Leave the butter at room temperature before starting to bake. Use the paddle attachment to mix the butter, powdered sugar, cornstarch until smooth and silky.
1 cup Butter, ¾ cup Powdered sugar, ¼ cup Cornstarch
Add the egg yolk and vanilla extract.
1 Egg yolk, 1 teaspoon Vanilla extract
Mix the flour, cinnamon, and salt, add it in two or three passes, and mix well after each. You would have a soft and smooth dough in the end.
2½ cup All-purpose flour, ½ teaspoon Salt, 1 teaspoon Cinnamon
Shape the dough into a disc, cling wrap, and chill for one hour.

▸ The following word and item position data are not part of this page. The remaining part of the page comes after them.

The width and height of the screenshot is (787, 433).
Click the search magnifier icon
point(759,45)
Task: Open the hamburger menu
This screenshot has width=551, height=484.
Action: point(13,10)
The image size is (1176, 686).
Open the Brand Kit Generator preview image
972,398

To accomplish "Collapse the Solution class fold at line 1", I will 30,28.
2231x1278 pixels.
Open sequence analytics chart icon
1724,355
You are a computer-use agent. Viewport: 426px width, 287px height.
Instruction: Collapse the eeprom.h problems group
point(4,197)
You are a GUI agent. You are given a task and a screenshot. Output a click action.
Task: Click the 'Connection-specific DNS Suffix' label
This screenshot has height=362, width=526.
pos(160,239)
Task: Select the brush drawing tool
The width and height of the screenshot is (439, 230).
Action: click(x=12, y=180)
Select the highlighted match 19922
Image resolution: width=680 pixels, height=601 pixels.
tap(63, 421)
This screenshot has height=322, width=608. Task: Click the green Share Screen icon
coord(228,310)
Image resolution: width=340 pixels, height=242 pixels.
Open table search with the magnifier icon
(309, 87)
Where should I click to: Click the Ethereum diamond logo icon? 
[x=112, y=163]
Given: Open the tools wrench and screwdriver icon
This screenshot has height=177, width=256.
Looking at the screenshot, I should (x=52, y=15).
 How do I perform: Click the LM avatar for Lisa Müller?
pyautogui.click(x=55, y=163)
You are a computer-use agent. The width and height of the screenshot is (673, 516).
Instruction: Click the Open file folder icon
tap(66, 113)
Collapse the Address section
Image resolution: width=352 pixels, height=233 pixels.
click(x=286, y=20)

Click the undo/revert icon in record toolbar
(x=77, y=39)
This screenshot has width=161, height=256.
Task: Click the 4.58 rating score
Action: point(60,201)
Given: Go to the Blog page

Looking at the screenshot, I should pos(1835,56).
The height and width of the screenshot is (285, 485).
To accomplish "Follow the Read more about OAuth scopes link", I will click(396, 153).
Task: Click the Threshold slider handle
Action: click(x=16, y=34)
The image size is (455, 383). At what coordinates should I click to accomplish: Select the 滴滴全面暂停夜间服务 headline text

Lightly flour a clean surface and roll out the dough. For easier rolling, place the dough between two pieces of wax paper. Once the dough is ¼ of an inch thick, use your snowflake or any holiday cookie cutter to cut the dough.
Place the raw cookies on a lined baking sheet and in the fridge for 15 to 20 minutes.
In the meantime, preheat the oven to 325F. Bake the cookies for 8-10 minutes or until the edges look set. Do not overbake them, as it makes them dry and brown. Let them cool down for a few minutes, then transfer them to the cooling rack to cool down fully.